In Deuteronomy 1:32-33, Moses writes “yet in spite of this word you did not believe the Lord your God, who went before you in the way to seek you out a place to pitch your tents, in fire by night and in the cloud by day, to show you by what way you should go.” The people had seen God present every day as they went through the wilderness. He literally led them. They had seen God do great miracles to save them. The ten plagues and the parting of the Red Sea being chief among these. And yet, the problem was not a lack of evidence, but a heart that did not trust the Lord. Ten spies didn’t believe that God would do what He said. The rest of the people followed the spies.
Believing and Following
Moses points out that Caleb was different. In Deuteronomy 1:36, Moses says that Caleb would see the land. Why would he get to enter in? “Because he has wholly followed the Lord.” This is a strong contrast with the ten spies and the people who sided against the Lord. One group believed, the other did not. One wholly followed, the other stopped short.
It appears that Moses sees a connection between belief and following. One who believes God will naturally trust Him and follow Him. One who does not believe God will naturally resist and disobey. To become a follower is necessarily to trust the one you follow. Even if you have some questions that are thus far unanswered, trust still means you will follow. You might be frustrated and angered by an issue. But trust means you follow. At the end of the day, trust follows no matter what.
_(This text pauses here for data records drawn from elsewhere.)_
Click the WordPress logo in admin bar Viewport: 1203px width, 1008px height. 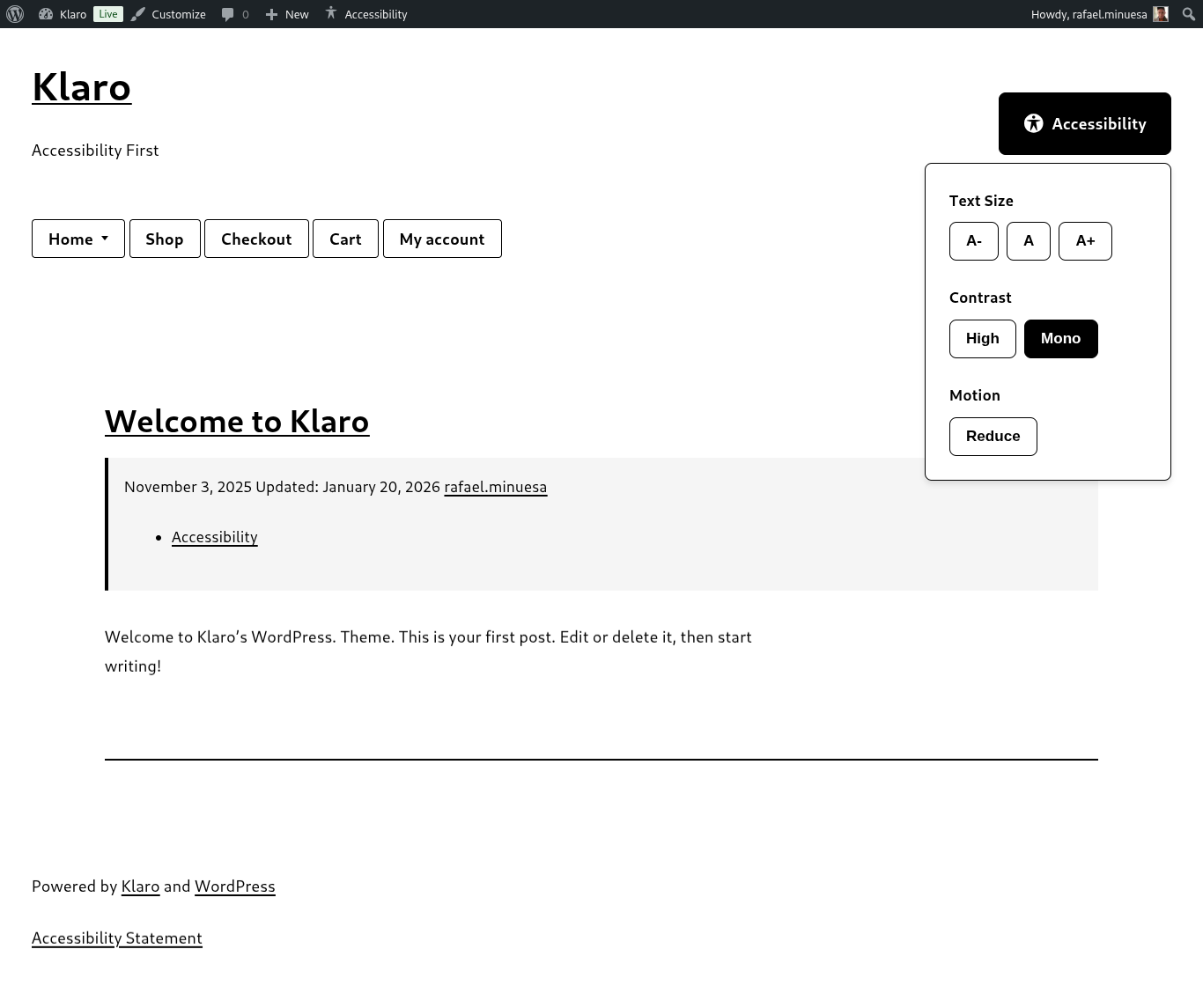point(15,14)
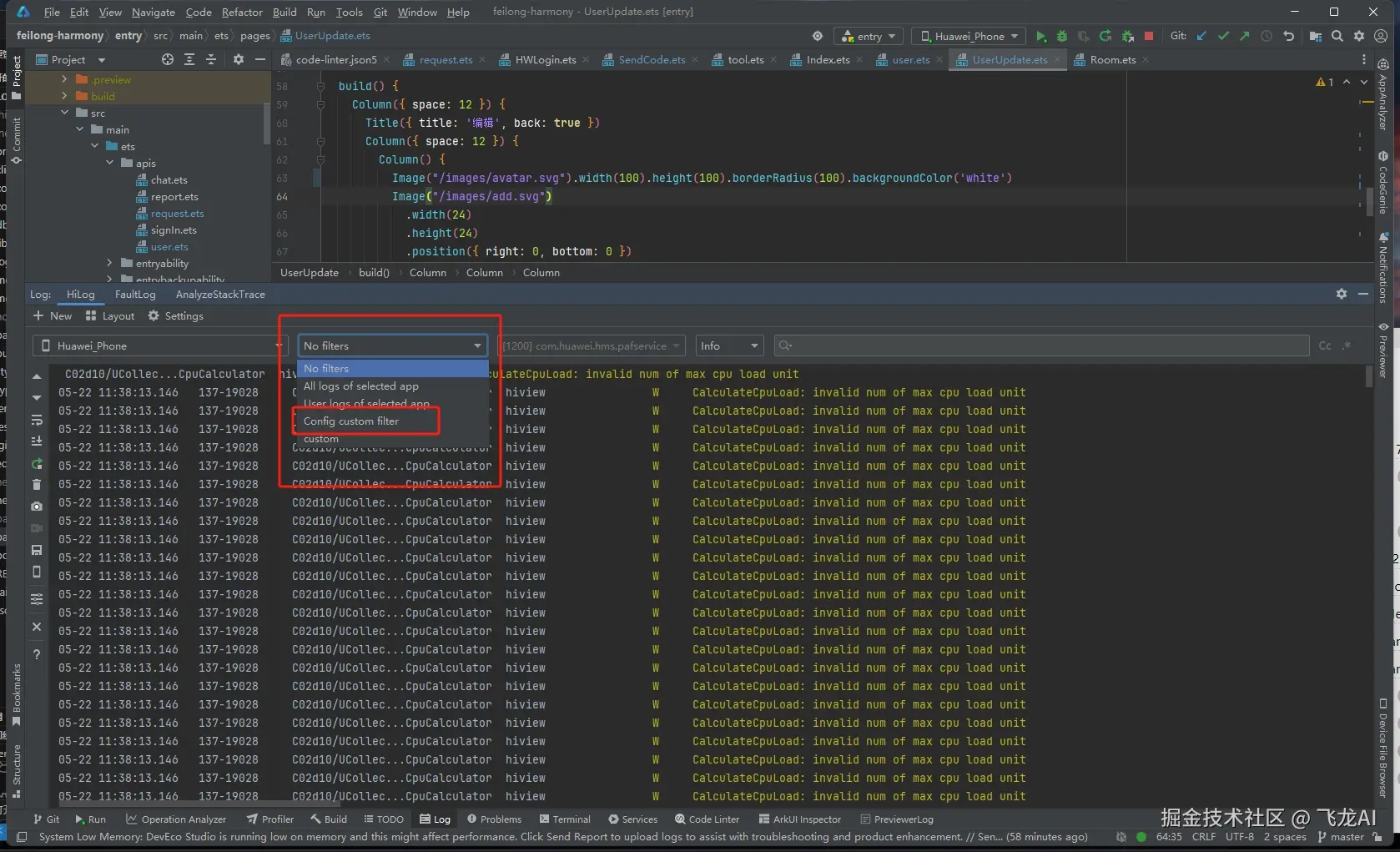
Task: Expand the entryability folder in project tree
Action: point(109,264)

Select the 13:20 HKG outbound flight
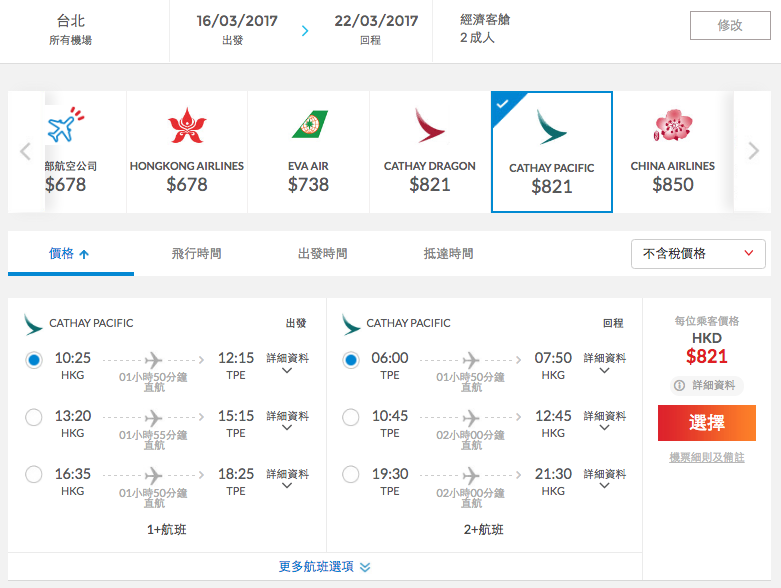pyautogui.click(x=34, y=417)
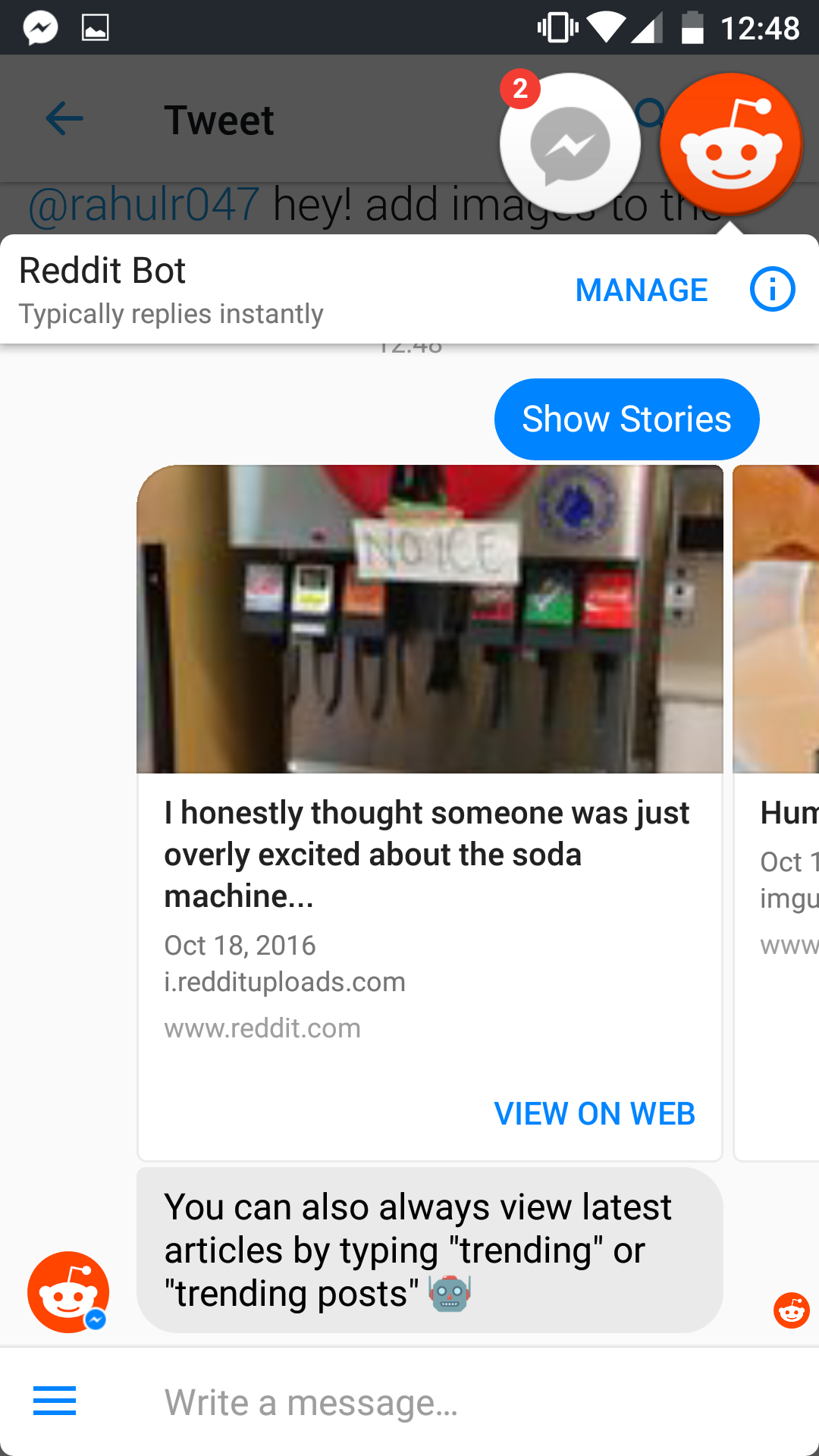Tap the @rahulr047 mention in tweet
819x1456 pixels.
click(144, 205)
Asking why the ten spies did not believe is only natural after reading this story. All that evidence and all those miracles, and they doubted the Lord? But turning that question around and asking it of our own hearts is a better move. When God calls us to obey Him, and we choose not to follow, what is it that we aren’t believing?
This Weekend, Renew Your Mind
Ephesians 4:23 says that we are to be “renewed in the spirit of our minds.” Take some time to meditate on these thoughts from scripture, that your mind might be renewed on the truth of God’s word. Jesus himself has said, man shall not live by bread alone, but by every word that comes from the mouth of God. Read, meditate, live.